Landon Nelson knows which teachers approve of their LGBTQ students' sexual orientation and which ones don't.
The 15-year-old Annandale High School sophomore says he feels comfortable and more easily engaged in his art, English and Spanish classes.
"Anytime I'm in their class, I feel like I can talk to them," Landon said.
But one of his other teachers will rarely acknowledge him, much less make conversation. Landon is convinced it's because he's the president of the Annandale Gay-Straight Alliance at the school about an hour northwest of Minneapolis.

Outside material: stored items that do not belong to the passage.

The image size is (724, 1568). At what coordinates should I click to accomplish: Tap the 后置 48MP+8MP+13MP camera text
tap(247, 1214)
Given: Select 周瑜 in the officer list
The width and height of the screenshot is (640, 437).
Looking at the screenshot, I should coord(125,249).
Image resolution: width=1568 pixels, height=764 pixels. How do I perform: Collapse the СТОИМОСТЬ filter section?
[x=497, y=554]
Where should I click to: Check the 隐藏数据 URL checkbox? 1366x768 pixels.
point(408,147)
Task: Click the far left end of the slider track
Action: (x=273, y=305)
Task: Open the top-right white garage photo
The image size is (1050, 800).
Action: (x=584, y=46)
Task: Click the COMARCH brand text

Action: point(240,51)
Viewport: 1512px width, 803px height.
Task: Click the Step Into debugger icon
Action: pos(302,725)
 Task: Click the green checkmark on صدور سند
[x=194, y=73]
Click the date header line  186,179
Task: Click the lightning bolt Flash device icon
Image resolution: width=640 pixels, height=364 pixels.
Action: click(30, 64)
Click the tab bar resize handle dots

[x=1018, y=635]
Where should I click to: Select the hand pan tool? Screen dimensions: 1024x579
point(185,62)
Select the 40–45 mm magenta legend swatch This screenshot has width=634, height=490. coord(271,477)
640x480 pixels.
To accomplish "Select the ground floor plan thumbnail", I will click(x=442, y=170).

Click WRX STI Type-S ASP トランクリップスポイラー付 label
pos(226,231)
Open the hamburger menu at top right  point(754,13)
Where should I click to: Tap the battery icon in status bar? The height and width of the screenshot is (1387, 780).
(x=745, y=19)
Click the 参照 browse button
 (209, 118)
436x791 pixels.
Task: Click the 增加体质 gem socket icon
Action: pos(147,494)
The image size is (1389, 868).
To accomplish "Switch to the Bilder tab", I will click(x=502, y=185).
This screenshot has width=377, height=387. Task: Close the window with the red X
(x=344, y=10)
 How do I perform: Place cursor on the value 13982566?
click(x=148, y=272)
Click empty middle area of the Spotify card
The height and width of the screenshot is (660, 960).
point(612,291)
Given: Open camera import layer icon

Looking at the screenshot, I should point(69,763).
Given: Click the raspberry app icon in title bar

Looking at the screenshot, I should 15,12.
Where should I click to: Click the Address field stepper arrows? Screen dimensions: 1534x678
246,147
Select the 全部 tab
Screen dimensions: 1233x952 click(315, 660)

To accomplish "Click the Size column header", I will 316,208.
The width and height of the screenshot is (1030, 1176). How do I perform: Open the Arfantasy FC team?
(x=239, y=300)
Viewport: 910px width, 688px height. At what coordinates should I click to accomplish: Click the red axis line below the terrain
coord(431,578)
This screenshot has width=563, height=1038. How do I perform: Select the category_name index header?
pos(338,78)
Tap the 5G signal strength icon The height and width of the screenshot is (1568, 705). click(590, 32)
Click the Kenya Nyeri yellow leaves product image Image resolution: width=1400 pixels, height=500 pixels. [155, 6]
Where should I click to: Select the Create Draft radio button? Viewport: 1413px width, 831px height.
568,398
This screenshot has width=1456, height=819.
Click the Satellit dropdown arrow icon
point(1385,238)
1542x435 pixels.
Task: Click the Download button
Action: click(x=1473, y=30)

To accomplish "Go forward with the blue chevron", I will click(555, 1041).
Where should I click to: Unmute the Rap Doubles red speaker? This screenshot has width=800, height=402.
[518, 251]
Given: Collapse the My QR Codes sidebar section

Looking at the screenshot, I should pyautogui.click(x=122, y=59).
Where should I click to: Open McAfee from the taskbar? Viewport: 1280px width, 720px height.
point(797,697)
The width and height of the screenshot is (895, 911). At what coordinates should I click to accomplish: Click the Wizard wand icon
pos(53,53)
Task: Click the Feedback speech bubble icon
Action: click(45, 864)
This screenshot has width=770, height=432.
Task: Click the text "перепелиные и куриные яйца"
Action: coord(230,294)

As Minnesota moves toward requiring cultural competency training for newly licensed teachers, some students and educators say such a standard would go a long way toward making pupils feel comfortable in the classroom. And that, in turn, makes kids more likely to succeed.
"You cannot teach a student unless they feel safe," said Abdullahi Khalif, a school social worker at Gideon Pond Elementary in Burnsville. "They want to know, 'Will you respect my culture? Will you connect with me?'"
The debate over a proposed cultural competency standard for educators echoes the national debate over how and whether students and teachers should be allowed to express their identity in the classroom.
In states such as Utah, Oregon and Wisconsin, school boards have moved to adopt policies that effectively bar teachers from displaying pride symbols in classrooms. Book bans across the U.S. have also reached a fever pitch as more than 1,600 titles have been ousted from schools — the majority of them dealing in lesbian, gay, bisexual and transgender issues or predominantly featuring characters of color, according to PEN America, a national nonprofit that promotes freedom of speech in literature.